本書執筆のきっかけになったのは、著者自身が死を覚悟した体験です。「ガンではないか」と自分で疑った時、もし自分が死んでもすぐに新しい母がきて子供も夫も問題なく過ごしていくに違いない。ああ、これですべてから開放される、と晴ればれしてしまったとのこと。
ずいぶん楽観思考だな(笑)と思いますが、40代に突入した著者は、「今日が最後の日だと思って楽しく生きるほうが、人生ずっとラクに生きられるんじゃないか」「幸せとは、何はともあれ疲れていないことなのではないか」と気づきました。
この「まえがき」に書かれた、著者自身が深く人生を見つめなおした経験にはグッと来ました。これは「生き方を考える」という内容だな、と予想してPART.1に読み進んだところ、本文は趣きが違っていました。むしろ「疲れないで過ごすための心構えとノウハウ」で、著者自身がどうやって生活しているか、ということに重点を置いています。著者のライフスタイルに共感する人は、とても参考になるのではないでしょうか。
ただ、私とは生活の仕方が違いますので、私自身の感想を言うと、「ちょっと手抜きし過ぎじゃない?」というのが正直なところです。

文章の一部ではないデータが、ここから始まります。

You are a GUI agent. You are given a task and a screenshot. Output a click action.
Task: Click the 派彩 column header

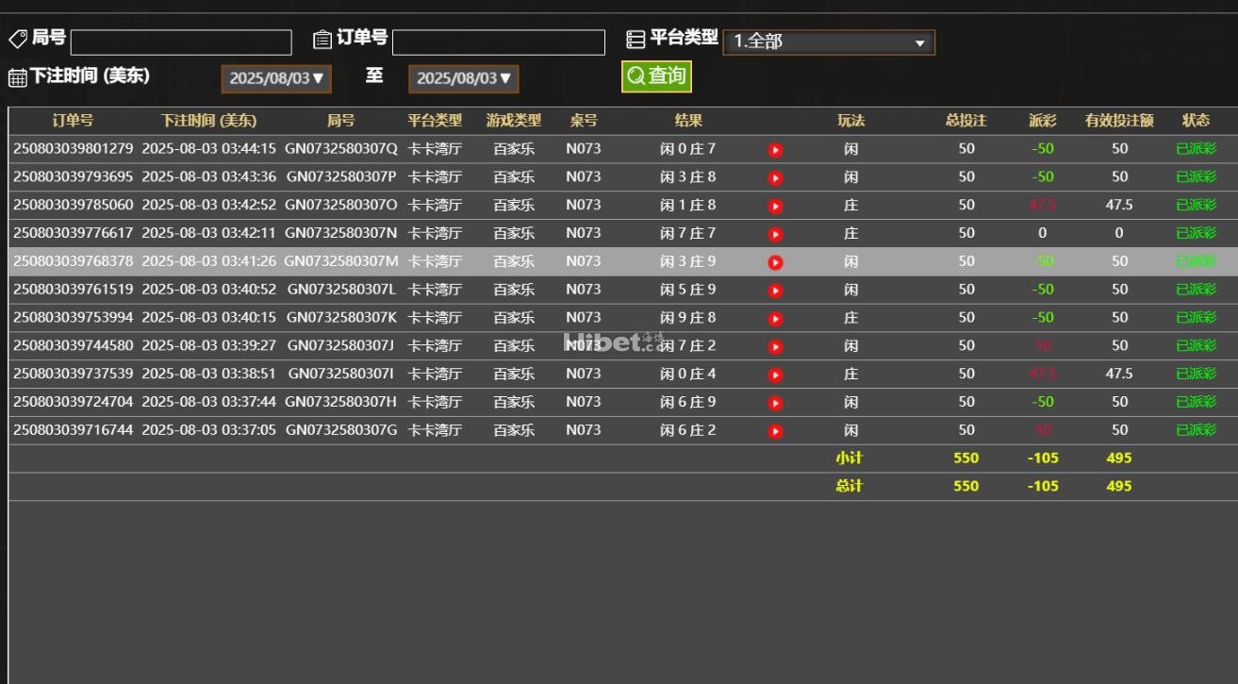coord(1042,121)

たとえば、著者は、子育てで頑張りすぎないためにフィリピン人のベビーシッターに子守りを依頼しています。どこかにちゃんと通ったことがあるのは義務教育の期間だけだから、保育園にあずけるために毎日の送り迎えをするのはムリ! というのがその理由です。著者のライフスタイルを参考にしようと思ったら、頑張らないでもやっていける収入が必要です。
これでは、お金に余裕のある物書きが、「私の生活いいでしょー」と見せびらかしているに過ぎなくなるのでは? タイトルも「私は幸せでラクチン、何が悪いの!」がふさわしくなってしまいます。
せっかく良いこと書いているのに、もったいないように思うのですが……。